Hello, I am writing a dependency injection based workflow for a project. I have a
HashMap<TypeId, Arc<RwLock<dyn Any>>>
where injectable resources are stored. I'm basing my API off a similar style like that used in Bevy, something like
fn my_step(res1: &ResourceType1, res2: &mut ResourceType2) { ... }
It needs to support variadic argument lengths with any combo of & and &mut so instead of implementing for every combination I'm dealing with an abstraction for each parameter. The abstractions are responsible for retrieving the value from the map so it can be passed to the function, this is where my issue lies.
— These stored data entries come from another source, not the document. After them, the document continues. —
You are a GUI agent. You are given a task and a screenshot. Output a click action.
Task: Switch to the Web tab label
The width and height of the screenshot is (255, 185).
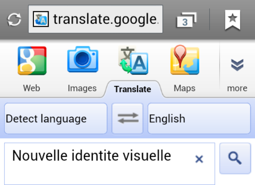coord(32,88)
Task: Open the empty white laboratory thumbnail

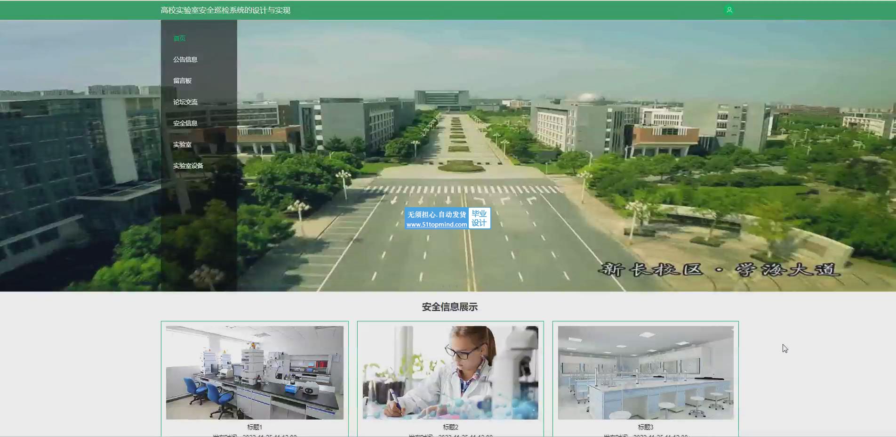Action: click(x=645, y=372)
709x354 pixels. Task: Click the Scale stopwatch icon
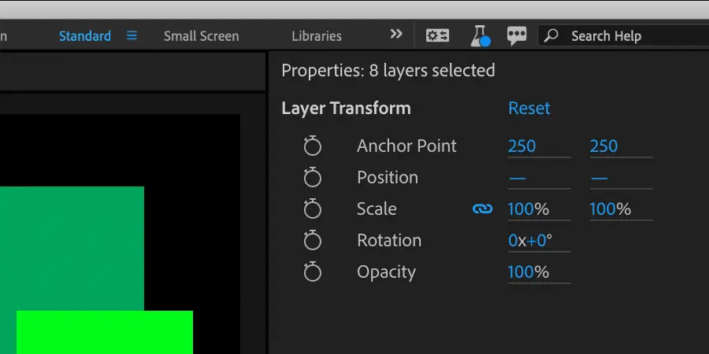(313, 209)
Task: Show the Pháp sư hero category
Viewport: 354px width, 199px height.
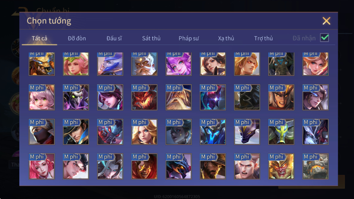Action: click(189, 38)
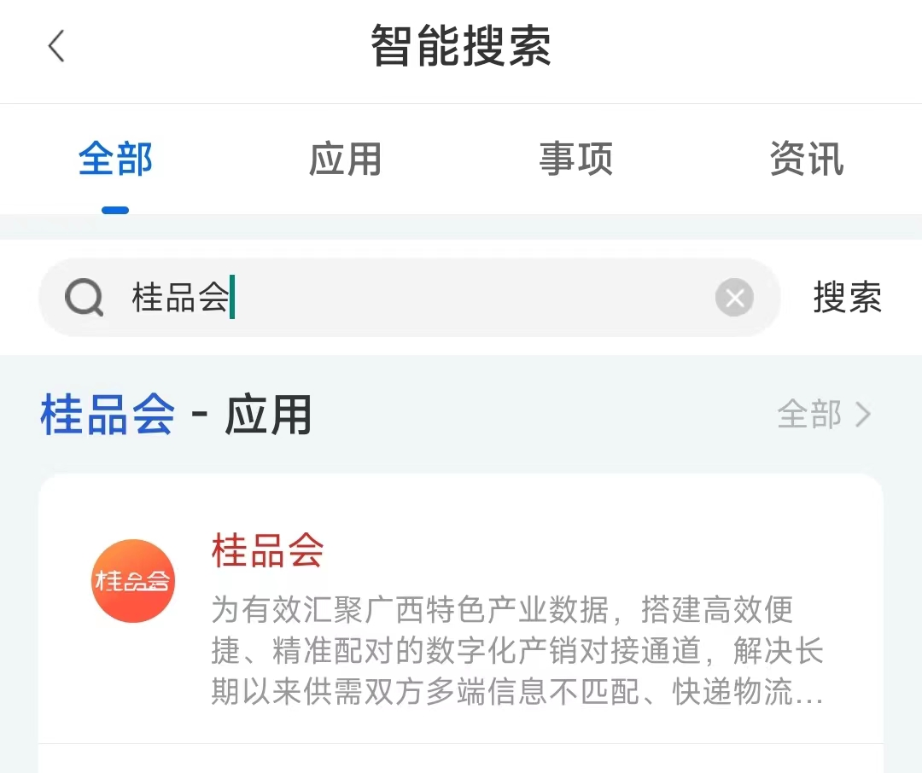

I'm effectively following this resource https://promethia-27.github.io/dependency_injection_like_bevy_from_scratch/introductions.html however I have one major change for my purposes, my system needs to work across threads for parallelization. So instead of a Box<dyn Any> I'm dealing with an Arc<RwLock<dyn Any>> which works up until this point without issue. However because the abstraction for a given parameter is responsible for knowing how to get the value, the abstraction needs to be the one to obtain the read or write lock (since outside the abstraction it doesn't know if it needs mutability or not). But the value is only valid as long as the lock is kept alive, and the value is needed outside the abstraction. In essence like the following:
let value1 = param1.get_value(&map); // RwLockReadGuard is obtained within get_value
let value2 = param2.get_value(&map); // RwLockWriteGuard is obtained within get_value
(self.func)(value1, value2); // Call the method with dependencies injected
// I need some way to defer the releasing of the guards to here
I've tried a variety of approaches so far, the one I felt had the most promise would be to have the value be returned wrapped in a struct that also takes over ownership of the guard, such that when it goes out of scope after the call to func() the lock would be released instead of within the get_value(). I don't know to get such a concept working and whether of not that's even the best approach.